MDT, WDS and UEFI – Get Rid of Those DHCP Options

The below is some things to look in to if you are having problems deploying UEFI boot images to your machines using WDS.

I will admit that I used to use DHCP options 66 and 67 for deploying legacy, non-UEFI images not knowing that it was not best practice (the guides to deploying WDS with MDT weren’t great at the time) However it DID work perfectly for us and we had no problems what so ever when deploying these images to our Dell laptops.

Now that I have upgraded our MDT and WDS infrastructure, I am pushing out UEFI images but found that the PXE boot wasn’t working – even after changing DHCP option 67 to point to the UEFI boot file: boot\x64\wdsmgfw.efi

I did a bit of research online and found that using these DHCP options for PXE boot isn’t actually supported OR recommended by Microsoft… hmm, that’s news to me.
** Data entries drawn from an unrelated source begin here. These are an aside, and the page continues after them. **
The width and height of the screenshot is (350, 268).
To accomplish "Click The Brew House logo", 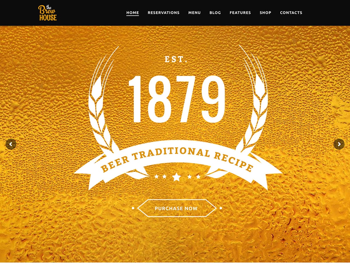I will (47, 13).
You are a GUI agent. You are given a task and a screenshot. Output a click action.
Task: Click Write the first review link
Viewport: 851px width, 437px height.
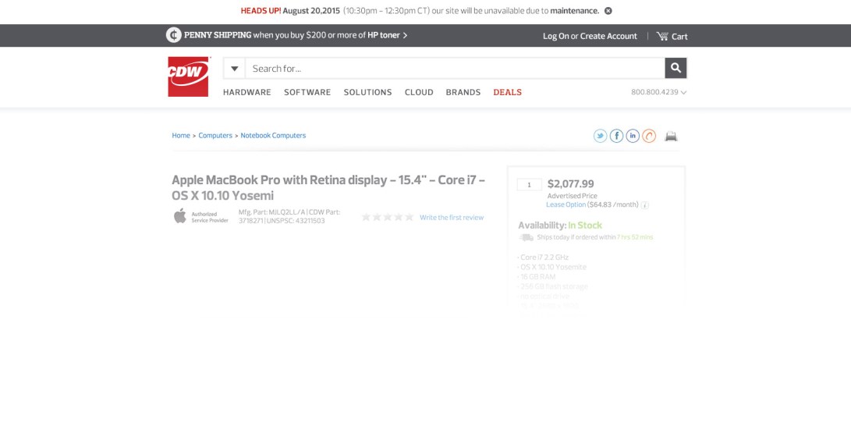(x=452, y=218)
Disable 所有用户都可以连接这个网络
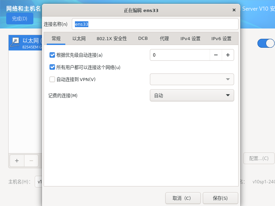Screen dimensions: 275x206 (52, 67)
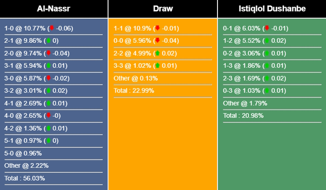Click red down arrow beside 2-0 score
Image resolution: width=326 pixels, height=190 pixels.
48,53
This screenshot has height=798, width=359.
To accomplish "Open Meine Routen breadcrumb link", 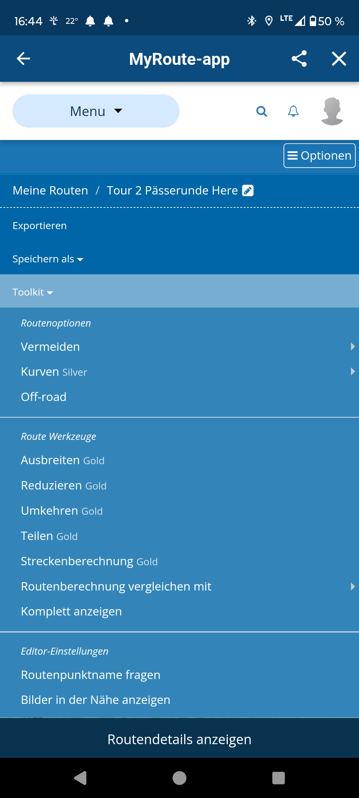I will click(x=50, y=191).
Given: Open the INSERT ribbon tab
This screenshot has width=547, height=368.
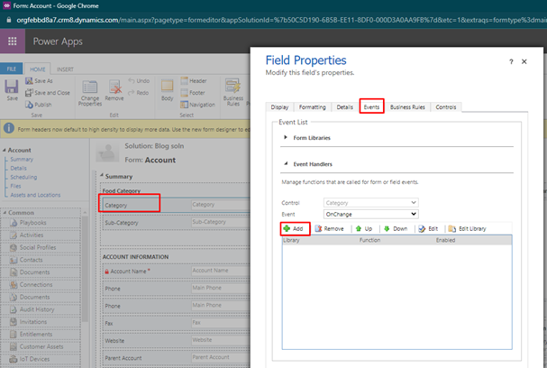Looking at the screenshot, I should (66, 69).
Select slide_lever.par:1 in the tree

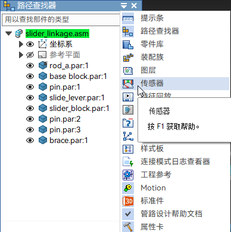[77, 98]
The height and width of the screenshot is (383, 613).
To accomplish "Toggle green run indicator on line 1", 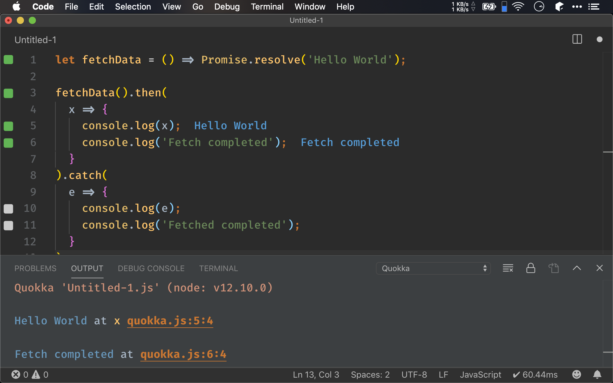I will [8, 59].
“When the initial DHCP offer from the DHCP server contains these boot options, an attempt is made to connect to port 4011 on the DHCP server. This offer fails if the PXE server is on another computer.
Important: Microsoft does not support the use of these options on a DHCP server to redirect PXE clients”

So apparently if DHCP and WDS is not on the same server (and they shouldn’t be unless you have a super small environment), when the DHCP server responds with options 60, 66 or 67, the client will try to connect to port 4011 on the DHCP server rather than the WDS server – which obviously won’t respond because it won’t have the WDS service running on it.

Okay so as far as I am aware (please correct me if I am wrong!) the best practice is to get rid of any of the DHCP options discussed above (60, 66 and 67) and use IP helpers instead for the purpose of PXE booting.

You may already have IP helper configured in your network so if you do, keep the existing DHCP servers in there but add another entry for the PXE server.

Obviously test in a small network/VLAN first before making these changes in production. As soon as I made these changes the client booted perfectly first time.